Almost just as crucial for those young Buckeyes, in Day’s mind, is to retain focus. Ohio State’s goal is always larger than just one game, but a roster with such a widespread of experience has to remember the importance of each game, and of that first game in Minneapolis with Minnesota.
“I feel good about the team,” Day said to a gaggle of reporters during his press conference in Indianapolis. “I feel good that we have some veteran groups, but I think that there’s also some inexperience in some areas. It sounds like coach talk, but in order to get back here (to the Big Ten Championship Game in Indianapolis), which you know it’s been tremendous for us, we have to figure out a way to win the first game, otherwise, it doesn’t matter.
“That happens with an unbelievable preseason and with staying in the moment. And that’s been our mantra there at Ohio State for a long time, is to stay in the moment not get too worried about what happened yesterday, not get too far out in front of you in terms of worrying about playing in championship games, you got to do a great job of maximizing the day and if we can just stay on that focus.”
That week one draw against the Golden Gophers is far from an insurmountable task for the Buckeyes, which expect to enter the game as a top-five team and a favorite for the College Football Playoff once again, but it’s far from a free win, either. Minnesota returns a tremendously experienced roster, specifically on offense, with five starters back up front, four-year starter Tanner Morgan at quarterback and All-American halfback Mohamed Ibrahim all back to lead the charge. For a defense that will be breaking in an entirely new linebacker corps, a new No. 1 cornerback after the departure of Shaun Wade and two new defensive linemen with end Jonathon Cooper and tackle Tommy Togiai gone, that experience could present a real challenge.
“When you look at Minnesota, they have one of the most experienced in veteran teams there is in the country, so it’s going to be a major challenge for us going on the road. We haven’t played in front of fans in a long time, so it is a huge challenge.
“The good news is we’re not that young up front, we do have really good depth in the D-line,” Day said. “A lot of guys are coming back: Haskell Garrett, Zach Harrison, Tyreke Smith, Antwuan Jackson Jr. and Taron Vincent, so we’re as deep as we’ve been in the D-line.
“We’re young at linebacker, but it was good to see some of the younger guys play well in the playoffs last year. When we look at what Lathan Ransom did at safety, and what Josh Proctor did for us. Sevyn Banks had some really good games for us last year as well.
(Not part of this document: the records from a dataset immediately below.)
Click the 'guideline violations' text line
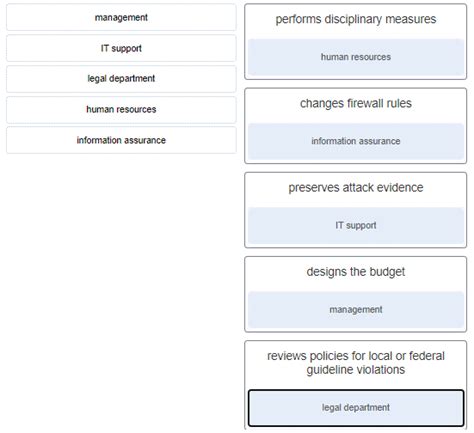 coord(356,370)
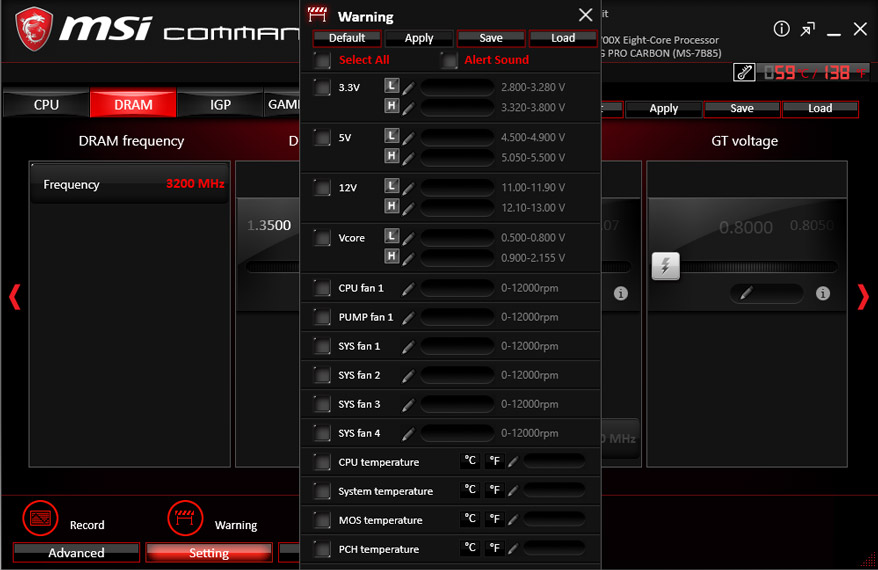The height and width of the screenshot is (570, 878).
Task: Go to next page with right arrow
Action: (x=863, y=297)
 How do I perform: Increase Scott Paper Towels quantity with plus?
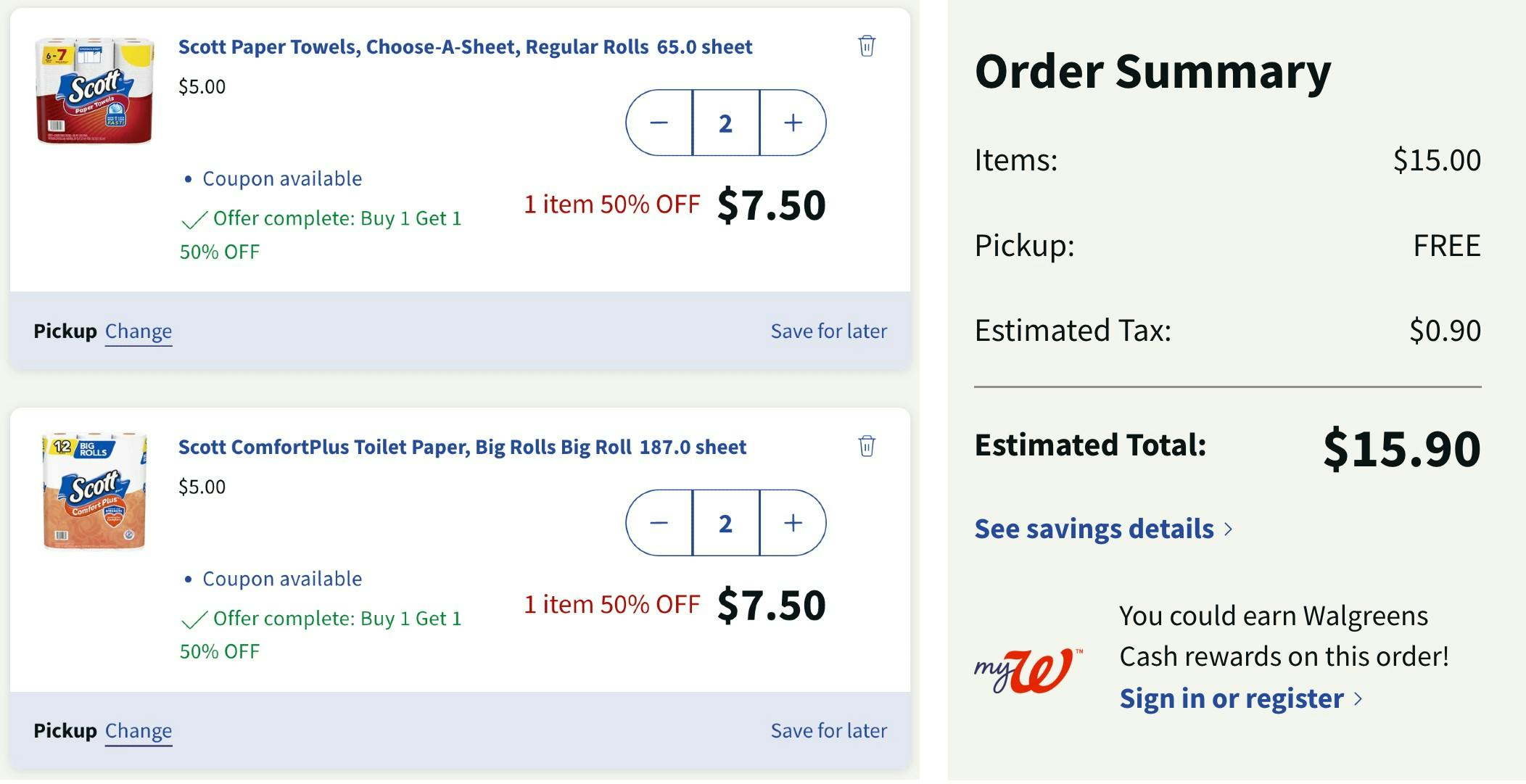pos(793,123)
And so, although we’re young, we do have more depth there and it’s going to be a challenge, so that’s why this preseason is going to be a really hard preseason for us.”
Regardless of inexperience, unsettled position battles, or a crucial offseason in Columbus, Ohio State isn’t taking for granted the opportunity to return to something resembling a standard offseason – and hopefully, a standard season this fall. Day said that the majority of his roster is vaccinated against COVID-19 and that the Buckeyes have done the best they can to educate their players on the risks of the disease, in hopes both of improving public health and of avoiding a repeat of 2020, with positive tests and game cancelation looming around every corner. The chance to return to routine is as valuable as anything for Ohio State in 2021.
“One of the things we missed was routine in a game,” Day said. “I think coaches, players, the whole program strives on routine and getting back into that routine is what we missed desperately. I don’t think we all really appreciated how much we missed the routine until it was gone, and every week it was something new, and we’re kind of tired of living day to day that way and not knowing what the routine is going to be on a weekly basis.”
With the routine back in town, a hungry roster, and a staff ready to prove itself on the national stage after falling short against Alabama last season – young roster or not.
“We’re gonna have a chance to play in some championship games, but when you look at the youth that we have at linebacker you look at our youth at quarterback, you know that’s something that we got to make sure we’re doing a great job of addressing,” Day said. “But we also have really good players around and we have really good depth on defense, that is the line. Our secondary has more depth now than it’s had in a while and then on offense. I feel like we have pretty good depth at all the other positions.”